Something happened a few weeks or so ago now that really brought home once again that we really are living day to day and we have no idea what the future has in store for us. A friend I met through Instagram who also has a form of Congenital Muscular Dystrophy was taken into hospital when she suddenly had trouble breathing. How we actually got to know each other was she commented on a photo of mine in relation to my ventilator. Like me, she used one at night too. We bonded over comparing the similarities and differences in our disabilities. Like me she retained carbon dioxide and quite suddenly couldn't do without her mask at all. She was taken into hospital and they stabilised her and were happy for her to go home. They had no idea what had caused it, at least so suddenly. She messaged me to talk about it, and as much as I wanted to be encouraging and be there for her it was tough because as I said to her, she was going through what most of us fear most. She didn't feel ready to leave the hospital even though the doctors were happy for her to and I'd talked to her one night about it before bed and in the morning I had a message from her grandmother saying she'd taken a bad turn in the night. Basically the worst had almost happened. I wasn't sure if I was ever going to hear from her again, but luckily they were able to bring her round. However the doctors decided she needed a tracheotomy. Now, this is literally one thing I fear most for many reasons. When I started having my panic attacks it was on my mind a lot, and it was even scarier to know one of my friends was going through it. Not to mention it happening so suddenly. I just couldn't imagine being in her shoes.

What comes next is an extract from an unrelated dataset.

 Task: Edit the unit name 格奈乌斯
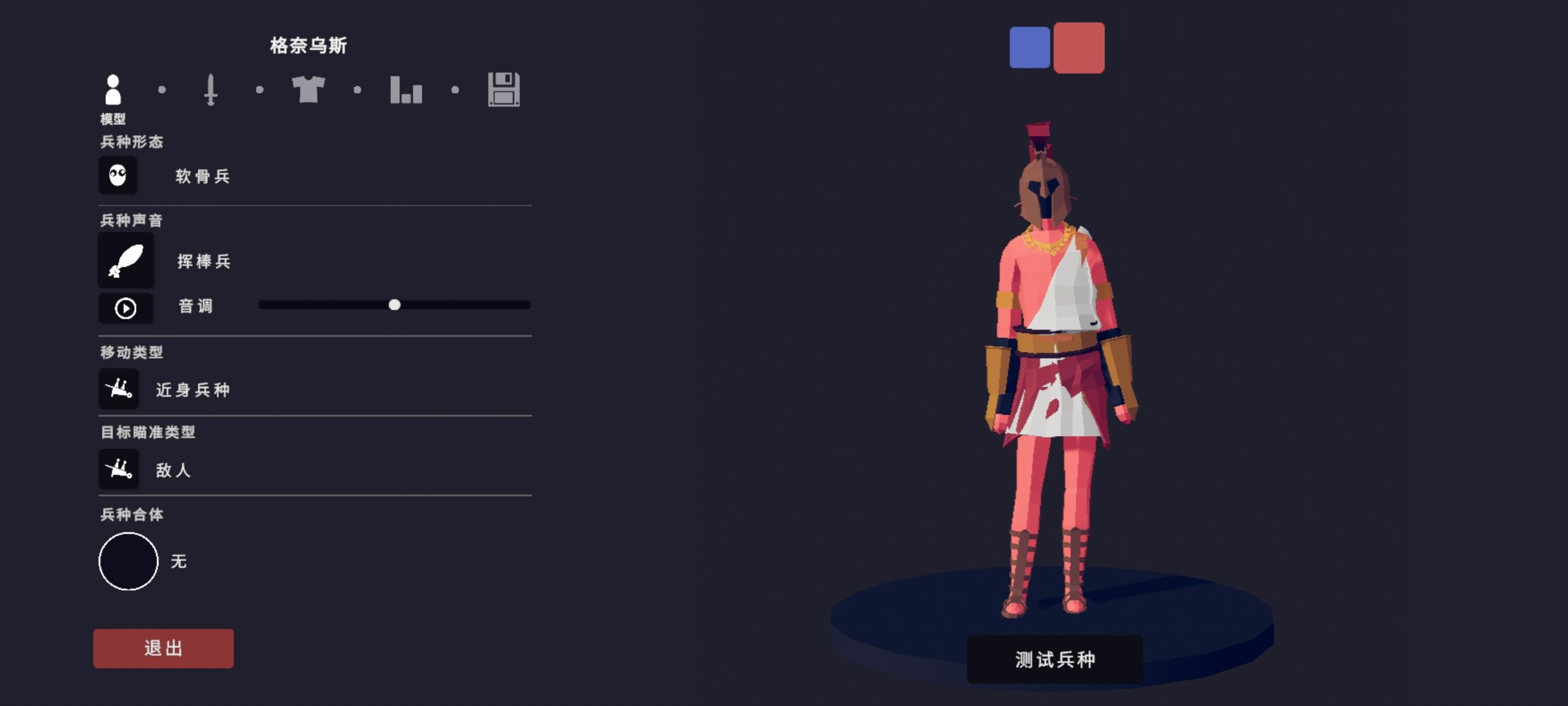309,45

I've told her before that she's an inspiration to me. She's actually the person that inspired me to look into moving out of my parent's house and living independently. Again she found a way to inspire me, and I don't say that lightly. She's so bright, kind, outgoing and independent. She had so many plans for the summer and the future, and suddenly her life was just changed dramatically. And although she's had down times and she's struggled, ultimately she's come through it so positively and with so much strength. Seeing her take it all in her stride gives me courage for the future. Maybe I don't need to be so afraid.

I hope if it ever did happen to me or anything else for that matter, I'll have her strength and I hope I'm as raring to go so soon after. Right now she just wants to get out of the hospital and get back to her life. I can't wait to see what she does next. I'm pretty sure none of this will hold her back.